Thread

  1. Sending unflushed WAL in physical replication

    Rahila Syed <rahilasyed90@gmail.com> — 2025-09-25T19:02:28Z

    Hi,
    
    Please find attached a POC patch that introduces changes to the WAL sender
    and
    receiver, allowing WAL records to be sent to standbys before they are
    flushed
    to disk on the primary during physical replication. This is intended to
    improve
    replication latency by reducing the amount of WAL read from disk.
    For large transactions, this approach ensures that the bulk of the
    transaction’s
    WAL records are already sent to the standby before the flush occurs on the
    primary.
    As a result, the flush on the primary and standby happen closer together,
    reducing replication lag.
    
    Observations from the benchmark:
    1. The patch improves TPS by ~13% in the sync replication setup.

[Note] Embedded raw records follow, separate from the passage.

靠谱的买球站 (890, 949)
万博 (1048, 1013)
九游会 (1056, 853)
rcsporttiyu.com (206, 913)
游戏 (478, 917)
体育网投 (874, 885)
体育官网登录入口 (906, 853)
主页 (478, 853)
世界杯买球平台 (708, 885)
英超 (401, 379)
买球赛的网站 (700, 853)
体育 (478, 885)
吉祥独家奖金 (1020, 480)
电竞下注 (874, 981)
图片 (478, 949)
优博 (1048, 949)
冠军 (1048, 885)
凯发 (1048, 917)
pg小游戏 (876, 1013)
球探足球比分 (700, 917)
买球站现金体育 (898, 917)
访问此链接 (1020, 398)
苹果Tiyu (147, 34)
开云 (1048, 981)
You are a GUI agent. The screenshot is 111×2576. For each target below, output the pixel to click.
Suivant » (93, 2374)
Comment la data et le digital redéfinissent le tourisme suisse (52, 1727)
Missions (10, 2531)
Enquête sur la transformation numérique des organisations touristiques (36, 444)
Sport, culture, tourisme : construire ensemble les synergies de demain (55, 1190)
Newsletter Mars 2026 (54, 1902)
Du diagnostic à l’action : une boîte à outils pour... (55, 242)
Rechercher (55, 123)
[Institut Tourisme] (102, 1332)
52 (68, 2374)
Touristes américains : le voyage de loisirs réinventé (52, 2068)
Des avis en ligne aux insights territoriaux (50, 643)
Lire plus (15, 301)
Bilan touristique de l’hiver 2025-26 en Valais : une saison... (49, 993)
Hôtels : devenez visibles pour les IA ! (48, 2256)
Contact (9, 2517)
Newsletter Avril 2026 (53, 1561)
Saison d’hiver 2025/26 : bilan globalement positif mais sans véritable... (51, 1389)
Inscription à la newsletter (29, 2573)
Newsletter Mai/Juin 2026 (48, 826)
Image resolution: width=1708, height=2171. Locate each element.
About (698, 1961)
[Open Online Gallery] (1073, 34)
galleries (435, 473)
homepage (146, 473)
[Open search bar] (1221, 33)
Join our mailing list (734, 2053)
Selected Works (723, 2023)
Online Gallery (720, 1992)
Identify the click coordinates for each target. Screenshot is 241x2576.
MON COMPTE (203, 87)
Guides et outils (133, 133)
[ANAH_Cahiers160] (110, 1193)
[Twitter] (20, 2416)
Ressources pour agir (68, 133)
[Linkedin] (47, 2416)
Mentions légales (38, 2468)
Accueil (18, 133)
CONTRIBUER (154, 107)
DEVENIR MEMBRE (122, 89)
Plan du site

In
    repeated runs,
    I see that the TPS increase is anywhere between 5% to 13% .
    2. WAL sender reads significantly less WAL from disk, indicating more
    efficient use
    of WAL buffers and reduced disk I/O
    
    Following are some of the details of the implementation:
    
    1. Primary does not wait for flush before starting to send data, so it is
    likely to
    send smaller chunks of data. To prevent network overload, changes are made
    to
    avoid sending excessively small packets.
    2. The sender includes the current flush pointer in the replication
    protocol
    messages, so the standby knows up to which point WAL has been safely
    flushed
    on the primary.
    3. The logic ensures that standbys do not apply transactions that have not
    been flushed on the primary, by updating the flushedUpto position on the
    standby
    only up to the flushPtr received from the primary.
    4. WAL records received from the primary are written and can be flushed to
    disk on the
    standby, but are only marked as flushed up to the flushPtr reported by the
    primary.
    
    Benchmark details are as follows:
    Synchronous replication with remote write enabled.
    Two Azure VMs: Central India (primary), Central US (standby).
    OS: Ubuntu 24.04, VM size D4s (4 vCPUs, 16 GiB RAM).
    
    With patch
    TPS : 115
    WAL read from disk by wal sender : ~40MB (read bytes from pg_stat_io)
    WAL generated during the test: 772705760 bytes.
    
    Without the patch
    TPS: 102
    WAL read from disk by wal sender : ~79MB (read bytes from pg_stat_io)
    WAL generated during the test : 760060792 bytes
    
    Commit hash: b1187266e0
    
    pgbench -c 32 -j 4 postgres -T 300 -f wal_test.sql
    
    wal_test.sql (each transaction generates ~36KB of WAL):
    \set delta random(1, 500)
    BEGIN;
    INSERT INTO wal_bloat_:delta (data)
    SELECT repeat('x', 8000)
    FROM generate_series(1, 80);
    
    TODO:
    1. Ensure there is a robust mechanism on the receiver to prevent WAL
    records
    that are not flushed on primary from being applied on standby, under any
    circumstances.
    2. When smaller chunks of WAL are received on the standby, it can lead to
    more
    frequent disk write operations. To mitigate this issue, employing WAL
    buffers
    on the standby could be a more effective approach. Evaluate the performance
    impact of using WAL buffers on the standby.
    
    Similar idea was proposed here:
    Proposal: Allow walsenders to send WAL directly from wal_buffers to replicas
    <https://www.postgresql.org/message-id/flat/CALj2ACXCSM%2BsTR%3D5NNRtmSQr3g1Vnr-yR91azzkZCaCJ7u4d4w%40mail.gmail.com>
    This idea is also discussed here recently :
    https://www.postgresql.org/message-id/fa2e932eeff472250e2dbacb49d8c43ad282fea9.camel%40j-davis.com
    
    Kindly let me know your thoughts.
    
    Thank you,
    Rahila Syed